A dreadful affair occurred at Clifton Forge, Alleghany County, last Saturday. As well as we can learn from the various accounts, which are somewhat contradictory as to the details the facts, briefly stated, are about as follows. About noon on Saturday six armed negroes from Low Moor entered the town, avowing it was their purpose to take the place. They were boisterous in their boastings [sic] and misbehaving generally, when the officers of the place attempted to arrest them, but they drew their weapons and defied them. As the officers were unable to arrest them without assistance, they retired, when the negroes left, going down the road towards Iron Gate. In the meantime the officers summonsed a posse and went in pursuit. At Iron Gate they came in sight of them, and commanded them to halt. Before they approached very near each other both parties fired. In the shooting that then followed, Philip Bowling, a white man, and brakeman, was shot in the body and instantly killed. He is from Buckingham and a man of family. Frederick Wilkinson, a white man, also in the employ of the C. & O. Ry., was shot in the groin and seriously wounded. He is from Bedford. One of the negroes was shot and killed and another wounded. After a desperate resistance four of the negroes were captured, among them their leader, Charles Miller, who were handcuffed, taken to the town, and put in the lockup. Great indignation and intense excitement prevailed. About 10 o'clock that night a large body of men, many masked, assembled and went to the prison broke it open, and took out two of the negroes who were handcuffed together, and dragged them to a place about a mile distant known as Slaughter Hollow—an appropriate name—and hung them and riddled their bodies with bullets. Men were left to guard the prison whilst this was being done. They then returned and took the negro who had been shot and wounded, put him in a cart and drove him to the same place where he was also hanged and riddled with bullets. A negro boy in the number, about 16 years of age, we learn was released uninjured and told to go home. It is presumed that he did not stand upon the order of his going,  but went at once. One of the party of offending negroes made his escape and efforts are still being made to capture him. After the lynching the town became quiet. Not a negro was to be seen, but the citizens were all armed ready for any emergency as they could not tell what would happen.

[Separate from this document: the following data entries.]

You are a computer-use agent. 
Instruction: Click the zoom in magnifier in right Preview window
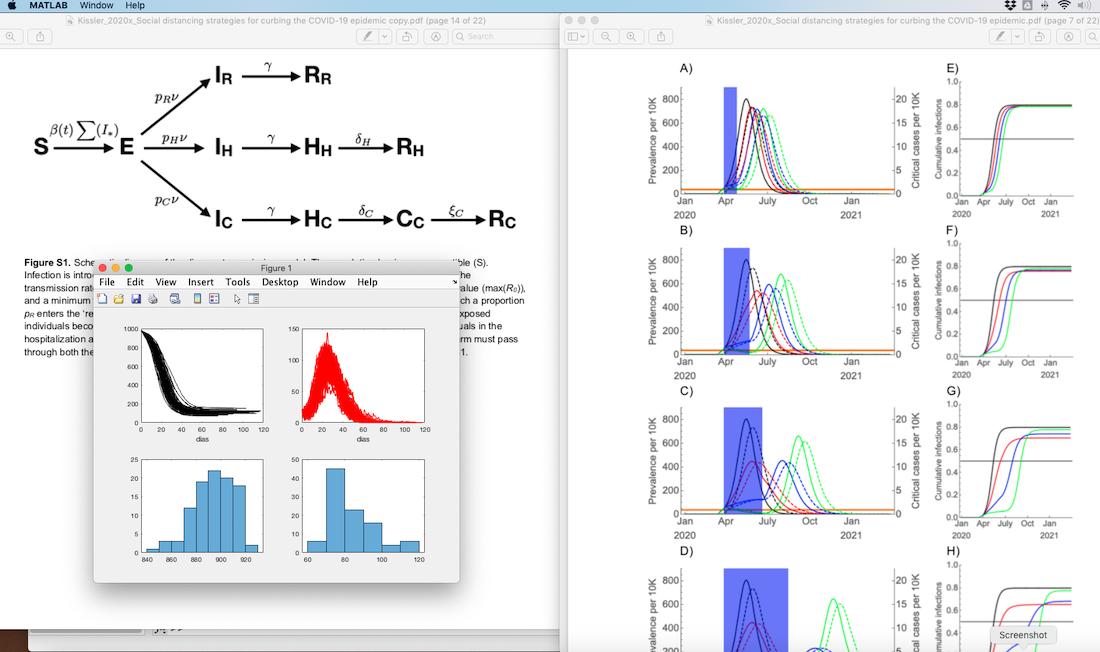(631, 36)
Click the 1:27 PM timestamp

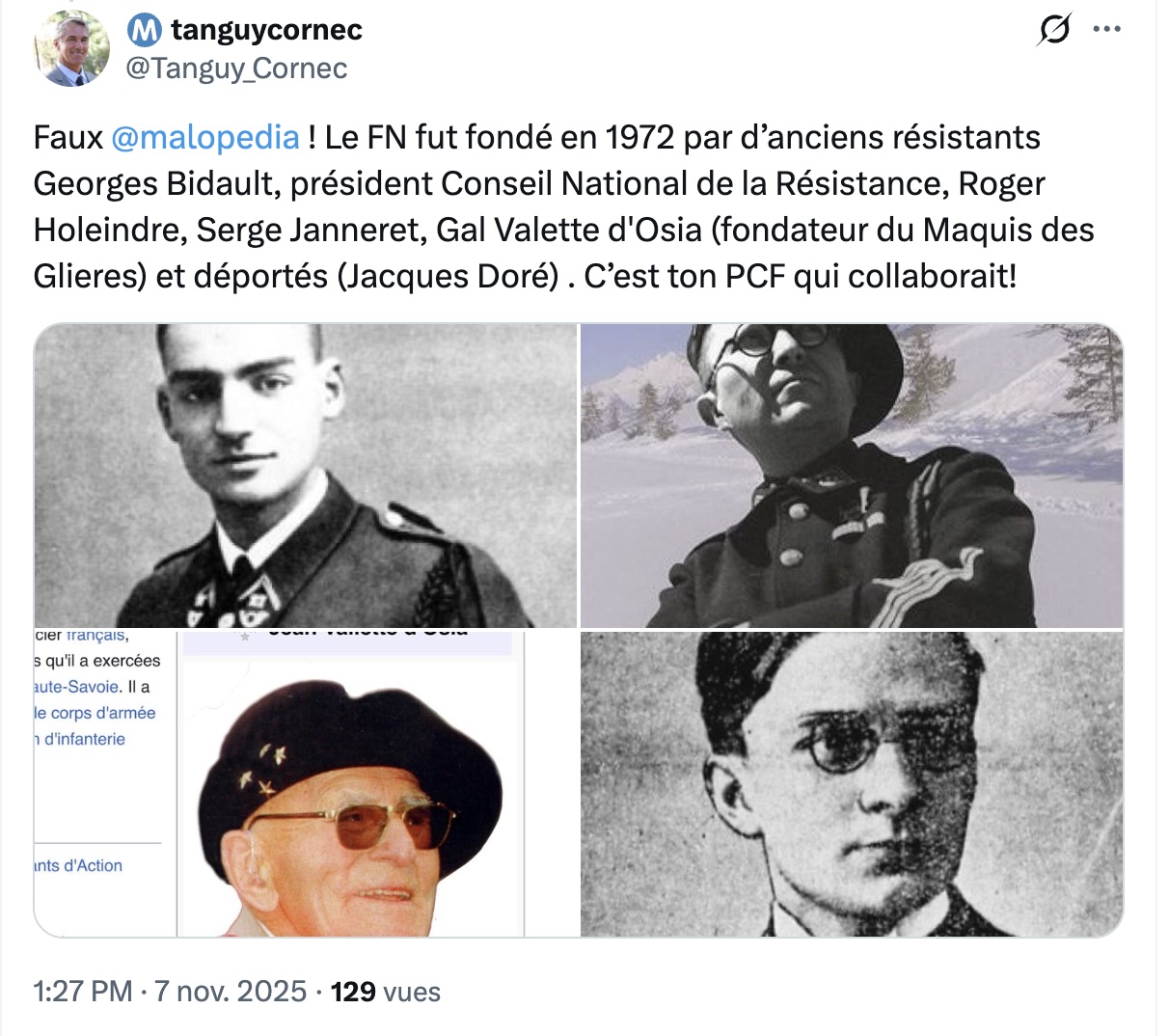click(83, 992)
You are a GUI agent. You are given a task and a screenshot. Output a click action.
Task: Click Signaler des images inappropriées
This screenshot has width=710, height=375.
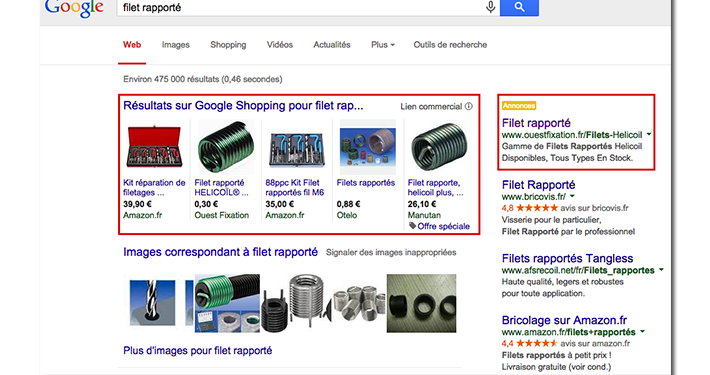coord(391,252)
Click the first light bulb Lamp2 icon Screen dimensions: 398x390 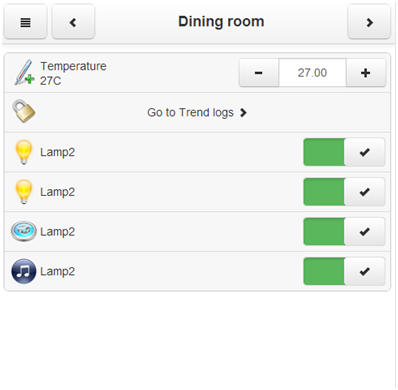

On Sunday the excitement was very great, as it was rumored that the negroes from the several mines in that section—Glen Wilton, Iron Gate, Lowmoor, and Longdale—were contemplating an attack on the town. In the meantime the citizens were armed and ready to repel them. Pickets were stationed on all the roads. As a further matter of precaution, Gov. McKinney was telegraphed to for troops. He authorized them to call them, whereupon they telegraphed to Charlotte and Lynchburg. The Monticella Guards from Charlottesville passed here Monday morning and arrived at Clifton Forge at 9:36 o'clock, but finding therewas [sic] no use for them they returned in a few hours. The call to Lynchburg was countermanded.

On Monday all was quiet, and the citizens resumed their several occupations as usual.

The names of those hanged are Chas. Miller, Wm. Martin, and Robert Burton, and the one who was shot and killed on the railroad at Iron Gote [sic] is Robert Scott. The bodies of Miller and Martin were claimed by their friends and taken to Lowmoor for burial. Burton's body was buried at Clifton Forge by the citizens.

Wilkinson, the white man who was wounded, it is thought will recover.

The bodies of the hanged were taken down at 10 o'clock Sunday, when an inquest was held, and the jury consisting of Messrs. Davis, Hide, Lewis, Gillilan, Giverdon, Tribbett, and Farrar, rendered a verdict that they were hanged by parties unknown to the jury.


It feels like there is definitely a tale leading up to this incident. Thank you for joining me in this journey and as always, I hope I leave you with something to ponder.